Some of these conditions, particularly hourly temporal alignment between electricity consumption and the issuance of renewable certificates (referred to as temporal coherence in this guide), pose technical challenges to Pillar A emissions reduction, given that energy markets may not currently facilitate precise tracking. 

Ultimately, strict hourly matching conditions should be established for accounting GOs in a few years’ time. However, daily and monthly matching may temporally account for a partial reduction in emissions related to electricity consumption. These lenient conditions remain purposely ambitious, as stringent guidelines should drive rapid evolution within markets and organizations.

This transitional phase has been designed to encourage players to improve their temporal consistency, until conditions allow for more feasible hourly matching. In addition, the proposed accounting rules are intended to support ongoing initiatives to develop information systems at the required level of granularity. Moreover, the development of an accurate and harmonized tracking system of the residual mix emission factor is also crucial to make market-based accounting reliable and an incentive for decarbonization. 

Regardless of the methodology adopted by an organization for energy-related emissions accounting, it is necessary to transparently report the spatial and temporal coherence of the renewable certificates cancelled by organizations against their consumption. 

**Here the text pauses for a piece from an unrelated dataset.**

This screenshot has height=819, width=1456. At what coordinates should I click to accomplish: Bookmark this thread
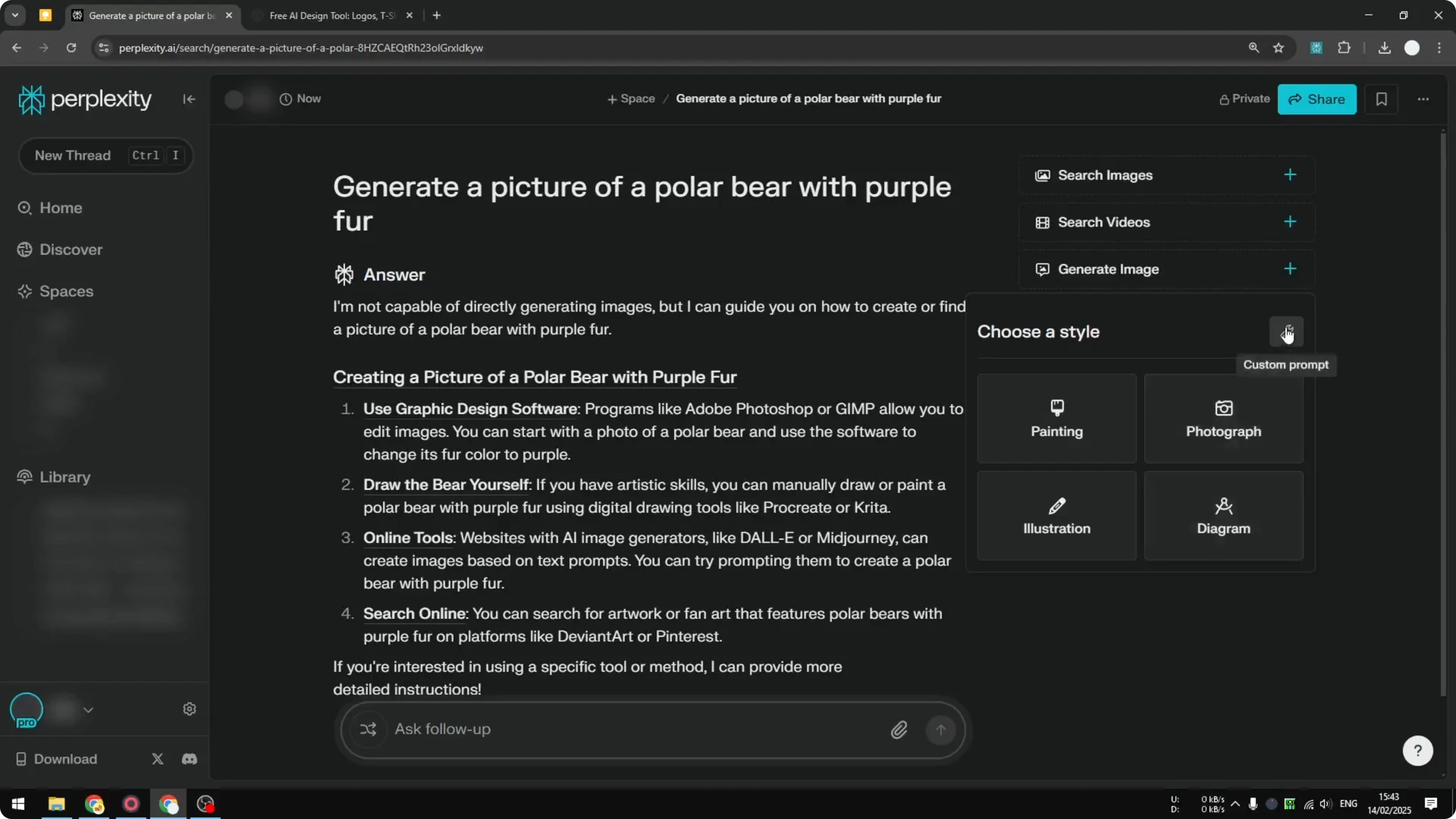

In terms of avoided emissions for Pillar B, energy certificates that have not been used to reduce Pillar A (induced emissions) can be used to claim avoided emissions (Pillar B - category B3). In line with NZI guidelines, this guide suggests that avoided emissions should be calculated in relation to the country's average EF, and in proportion to the financial contribution. As with all avoided emissions, if a more specific counterfactual scenario can be proposed, the purchaser is encouraged to do so.